Схватил большой, как с малого каботажного судна, колокольчик и размашисто, но безуспешно зазвонил.
– Боится, – сообщил Павлов, заговорщически подмигивая. – Боится, ханки потребую. – Теодор нащелкал сотовый и забубнил. – Здорово. У тебя супчик какой есть? Бульон? С пирожками…Тащи. Ну, вот, – сообщил он, улыбаясь. – Теперь говори. Только помедленнее и простыми словами.
– Да не знаю, что и сказать, Теодор Федорыч. Дело-то непростое. Вы меня в этих вопросах немного более сведущи. В ненависти…Как мне кажется, многих вы недолюбливали. Вот и партнера своего, думается. Да и к Вам, сдается, питают эти люди разные чувства. Помыкались вы с этим богатством. Вот и я попал в переплет. Теперь хочу спросить, что это такое – ненависть.
– Ох хитер ты, географ, сложные спившимся задачки загадываешь, – хмыкнул адвокат. – Я уж не мечтал тебя увидеть, думал переходишь уже монголо-тунисскую границу, даже випил за тебя… рюмаху.
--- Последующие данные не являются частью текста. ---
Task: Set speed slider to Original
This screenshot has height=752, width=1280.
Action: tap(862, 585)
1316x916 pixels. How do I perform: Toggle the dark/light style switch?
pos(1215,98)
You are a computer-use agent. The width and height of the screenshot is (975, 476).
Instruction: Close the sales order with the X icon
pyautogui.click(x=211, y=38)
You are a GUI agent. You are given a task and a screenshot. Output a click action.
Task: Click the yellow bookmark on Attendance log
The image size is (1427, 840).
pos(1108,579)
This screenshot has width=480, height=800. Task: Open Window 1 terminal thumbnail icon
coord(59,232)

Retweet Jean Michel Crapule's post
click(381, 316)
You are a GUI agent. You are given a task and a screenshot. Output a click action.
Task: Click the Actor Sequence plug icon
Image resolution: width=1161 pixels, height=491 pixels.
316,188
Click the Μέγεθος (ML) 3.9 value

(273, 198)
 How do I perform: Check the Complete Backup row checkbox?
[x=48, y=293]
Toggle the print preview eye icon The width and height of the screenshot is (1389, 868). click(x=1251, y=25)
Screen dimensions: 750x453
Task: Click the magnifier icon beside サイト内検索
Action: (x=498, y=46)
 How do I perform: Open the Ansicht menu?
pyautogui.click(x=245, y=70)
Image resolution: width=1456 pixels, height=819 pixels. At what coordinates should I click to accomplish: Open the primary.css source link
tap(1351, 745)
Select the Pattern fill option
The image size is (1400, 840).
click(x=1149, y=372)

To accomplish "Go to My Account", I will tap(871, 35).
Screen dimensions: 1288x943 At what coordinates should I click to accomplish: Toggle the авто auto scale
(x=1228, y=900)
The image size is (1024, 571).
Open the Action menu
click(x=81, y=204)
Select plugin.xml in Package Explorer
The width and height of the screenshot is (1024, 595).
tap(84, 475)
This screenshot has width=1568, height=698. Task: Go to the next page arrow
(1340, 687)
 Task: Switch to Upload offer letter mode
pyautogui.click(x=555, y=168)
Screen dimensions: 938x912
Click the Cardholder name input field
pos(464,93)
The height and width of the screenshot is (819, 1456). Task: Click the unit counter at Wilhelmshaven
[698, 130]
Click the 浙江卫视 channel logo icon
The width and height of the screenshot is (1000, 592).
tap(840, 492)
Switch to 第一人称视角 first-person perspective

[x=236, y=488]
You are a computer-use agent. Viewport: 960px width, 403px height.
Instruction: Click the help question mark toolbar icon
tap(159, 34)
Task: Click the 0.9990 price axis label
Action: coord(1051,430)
Я в этом вопросе оказался не дока. Жену не мог терпеть каждой каплей своей крови, видеть не мог даже издали. А уж в кровати мои фантазии, куда Отелле…Ну да ладно. А сейчас вспоминаю, и нет во мне ненависти. Как будто испарилась или ушла вместе с покойницей под землю. Эта страшная эманация…
– Так что же, – перебил географ. – Убить ненависть способна лишь смерть?
– Погоди…Дочка, вон. Уж какими, думаю, словами меня втихаря не поливала – и жмот, и ублюдок. И бабник, и старорежимный осел. А после событий, думал, и вовсе отвернется навсегда. Ан нет, дуреха. Подошла здесь, вчера, что-ли. И говорит: ты, папенька, плохой человек. Но и я не лучше. Потому, что дочка твоя. И добавила: не надо пить, заболеешь. Пожалела развалину-адвоката. Так что, Арсений, какой же я специалист? А у вас-то какая может быть ненависть. Разве, женская?
– Угадали.
– Не мудрено. Старое, что ли, всплыло?
– Как вы думаете, Теодор, – размышляя, сообщил географ. – Это не вместе ли с любовью ходит, как в нейтральном теле электрические искры. Под действием внешних сил и обстоятельств одни заряды ненависти скапливаются в голове, а иные, любовной противоположности, в другой стороне, ближе к ногам. Расходятся, поляризуя человека и убивая его током заряженной и напряженной крови. А потом опять сольются в нейтральную пустую смесь – и опять ходит человек, как мыло.
– Э-э, хитер ты, – воспротивился Теодор казуистике географа. – Легко хочешь отделаться. Скажу правду. Отдельная она, эта ненависть. Сама по себе шляется, без всякой любви. Даже, – прошептал адвокат, – думаю я, движется она и вне человеков, сама по себе перепрыгивая от одного к другому, путешествуя по полям и селам, выискивая ослабленных обстоятельствами жертв. Идет она иногда крадучись, тихо переползая нервной сыпью от друг к другу, от женщины к мужчине, питаясь завистью и обреченным страданием. Но! Иногда вспыхивает среди этого племени страшная ее пандемия. И все тотчас, зараженные и тупые, бросаются один на другого в ярости. Это, географ, болезнь.